Steal from your failures and learn how to win:

Super Mario Sunshine succeeds where I felt that Super Mario 64 failed: it makes you feel like you're playing a classic 2D Mario game in a 3D world. Unlike 64, the bad guys are numerous, the platforming is plentiful, and the game is incredibly hard. If you've grown accustomed to the new style of 3D gaming (IE - walk around for hours doing nothing, solve a puzzle, raise your "charisma" and buy magical weapons that you never have to use on the painfully easy, and easily avoidable, bad guys) and can't handle a game that isn't boring to the point of absurdity, the fast-paced and frantic Super Mario Sunshine definitely won't be your cup of tea (is it fair to assume that you drink tea?  Usually decaf?).  But, if you're an old school gamer who likes your blood pressure high and your games challenging, Super Mario Sunshine will allow you to take one nostalgic step back as you jump to exciting new heights. Sunshine stole the excellent concept utilized in its innovative Nintendo 64 predecessor, and has turned that concept into an excellent gameSuper Mario Sunshine is one of the best platformers ever created, it is the best platformer in over half a decade, and it's the best 3D platformer ever made.

Why you shouldn't play on your treadmill:

I purchased the wireless Wavebird controller, thinking that it would be sorta nifty to play the game as I ran on my treadmill.  I turned on the Gamecube, went to the treadmill, started a slow jog of about 4.5 miles per hour and ran in place like a gigantic hamster with a ponytail as Mario ran, jumped and hovered throughout the many massive levels contained in the game.  Things came to a grinding halt when Mario stopped running to look around for something, and I ended up stopping too, as the treadmill kept going, causing me to fly off the damn thing, removing about 20% of my little toe in the process.  Mama-mia!

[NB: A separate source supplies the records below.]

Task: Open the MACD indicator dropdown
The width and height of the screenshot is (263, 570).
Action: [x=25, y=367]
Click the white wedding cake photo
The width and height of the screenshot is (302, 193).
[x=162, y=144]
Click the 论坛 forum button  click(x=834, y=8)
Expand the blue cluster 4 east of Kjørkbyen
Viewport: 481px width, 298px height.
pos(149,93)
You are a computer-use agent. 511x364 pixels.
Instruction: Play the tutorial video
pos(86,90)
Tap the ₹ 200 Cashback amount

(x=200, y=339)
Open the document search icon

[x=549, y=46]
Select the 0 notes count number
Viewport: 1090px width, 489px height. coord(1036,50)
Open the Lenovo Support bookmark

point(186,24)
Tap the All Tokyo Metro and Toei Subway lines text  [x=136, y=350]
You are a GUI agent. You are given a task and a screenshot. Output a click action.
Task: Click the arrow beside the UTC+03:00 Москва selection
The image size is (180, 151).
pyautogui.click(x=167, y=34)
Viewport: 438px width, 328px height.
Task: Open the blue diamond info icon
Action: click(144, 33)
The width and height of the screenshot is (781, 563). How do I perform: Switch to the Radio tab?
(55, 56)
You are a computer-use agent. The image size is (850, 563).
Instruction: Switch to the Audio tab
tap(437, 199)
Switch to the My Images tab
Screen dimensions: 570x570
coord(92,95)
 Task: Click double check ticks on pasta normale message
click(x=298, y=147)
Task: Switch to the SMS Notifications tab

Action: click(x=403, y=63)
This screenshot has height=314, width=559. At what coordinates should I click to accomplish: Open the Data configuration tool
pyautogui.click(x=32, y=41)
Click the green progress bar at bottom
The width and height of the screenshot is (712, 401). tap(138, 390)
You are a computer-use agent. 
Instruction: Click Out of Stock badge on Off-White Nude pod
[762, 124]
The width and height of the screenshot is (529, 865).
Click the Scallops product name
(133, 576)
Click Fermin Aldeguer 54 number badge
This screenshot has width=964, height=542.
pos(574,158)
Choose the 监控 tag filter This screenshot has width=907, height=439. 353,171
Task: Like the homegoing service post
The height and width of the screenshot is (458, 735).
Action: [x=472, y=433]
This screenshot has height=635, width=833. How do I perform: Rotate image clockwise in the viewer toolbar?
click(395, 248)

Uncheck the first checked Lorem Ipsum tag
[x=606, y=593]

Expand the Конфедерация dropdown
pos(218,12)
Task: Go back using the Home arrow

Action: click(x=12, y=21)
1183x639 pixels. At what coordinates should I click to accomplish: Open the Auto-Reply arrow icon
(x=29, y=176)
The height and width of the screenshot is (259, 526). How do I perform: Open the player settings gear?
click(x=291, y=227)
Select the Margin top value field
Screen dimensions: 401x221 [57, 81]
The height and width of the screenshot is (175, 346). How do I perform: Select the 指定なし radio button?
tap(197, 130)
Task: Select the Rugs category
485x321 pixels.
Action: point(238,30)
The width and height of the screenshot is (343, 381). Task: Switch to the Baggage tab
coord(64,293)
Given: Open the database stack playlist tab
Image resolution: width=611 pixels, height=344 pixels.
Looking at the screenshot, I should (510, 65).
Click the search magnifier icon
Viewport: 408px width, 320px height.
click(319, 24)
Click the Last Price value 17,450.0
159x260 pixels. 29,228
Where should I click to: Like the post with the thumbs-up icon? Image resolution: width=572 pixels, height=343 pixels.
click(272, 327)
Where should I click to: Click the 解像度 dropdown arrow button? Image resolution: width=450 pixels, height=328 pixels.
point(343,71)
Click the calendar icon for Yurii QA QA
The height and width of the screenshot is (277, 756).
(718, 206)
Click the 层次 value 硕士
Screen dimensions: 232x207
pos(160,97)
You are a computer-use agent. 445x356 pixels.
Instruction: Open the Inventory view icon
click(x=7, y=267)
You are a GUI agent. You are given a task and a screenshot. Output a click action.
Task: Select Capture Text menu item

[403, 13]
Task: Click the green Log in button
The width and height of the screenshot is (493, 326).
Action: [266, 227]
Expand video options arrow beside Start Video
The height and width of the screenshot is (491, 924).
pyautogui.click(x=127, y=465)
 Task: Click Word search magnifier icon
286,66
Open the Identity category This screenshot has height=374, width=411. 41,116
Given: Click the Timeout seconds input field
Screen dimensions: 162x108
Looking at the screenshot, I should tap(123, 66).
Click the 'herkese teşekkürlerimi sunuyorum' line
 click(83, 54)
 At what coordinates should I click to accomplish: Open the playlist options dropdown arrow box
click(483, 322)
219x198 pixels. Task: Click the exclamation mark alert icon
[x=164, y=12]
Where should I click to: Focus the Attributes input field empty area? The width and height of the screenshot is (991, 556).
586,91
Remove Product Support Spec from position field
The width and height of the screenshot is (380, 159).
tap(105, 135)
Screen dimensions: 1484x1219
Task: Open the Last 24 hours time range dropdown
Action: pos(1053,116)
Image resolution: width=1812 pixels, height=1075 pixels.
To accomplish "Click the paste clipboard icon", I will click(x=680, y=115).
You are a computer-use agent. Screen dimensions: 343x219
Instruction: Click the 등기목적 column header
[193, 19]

Big dicks and camera tricks:

In Super Mario Sunshine you are given complete freedom with the camera.  Unless you're trying to defy physics and get it to zoom through a wall for you, you can move it virtually anywhere.  And move it you will . . . constantly.  This freedom the developers gave the player has caused a lot of friction in gaming groups, where spoiled teeny-boppers and fully-grown virgins have taken a short break from arguing over whose dick is bigger, who has the best console and who manages the nicest hotel, to debate over who knows more about control schemes.  I thought that changing angles throughout the game became second nature and feel that Super Mario Sunshine has the best camera system ever implemented in a 3D platformer.  Did I mention that my dick is bigger than yours, my console is better, and the hotel I run is the Delfino?  Don't doubt me again, bitch.

Pure platforming bliss:

After a fairly slow beginning, you are thrown into a 3D world of pure platforming bliss. The water gun that they strapped to Mario's back is definitely not a gimmick. The entire game seems to be structured around the gun.  Being that you can now hover, much of the game works from the bottom up (think of the old-fashioned gaming structure used in classics such as Popeye or Indiana Jones and the Temple of Doom).  You run up mountains, hover over windmills, jump from one really high bouncy rubber band thing to an even higher bouncy rubber band thing.  The gun even changes the type of enemies you fight in the game.  There is one exceptionally fun level where you hover over a huge Manta Ray, dividing it in two, then hover over the two Manta Rays, dividing them into four, and so on.  By the time you're hopping, hovering, dodging and destroying hundreds of mini Manta Rays, you notice an incredible similarity between this level and the classic Asteroids video game from the early 1980s.  Asteroids isn't the only classic video game Super Mario Sunshine pays homage to.  There's Pac-Man, Dig-Dug, and Mario is even running up levels to reach bosses, just like he did in the first game he ever appeared in, Donkey Kong.  Along with the old-fashioned gameplay comes the old-fashioned frustration. 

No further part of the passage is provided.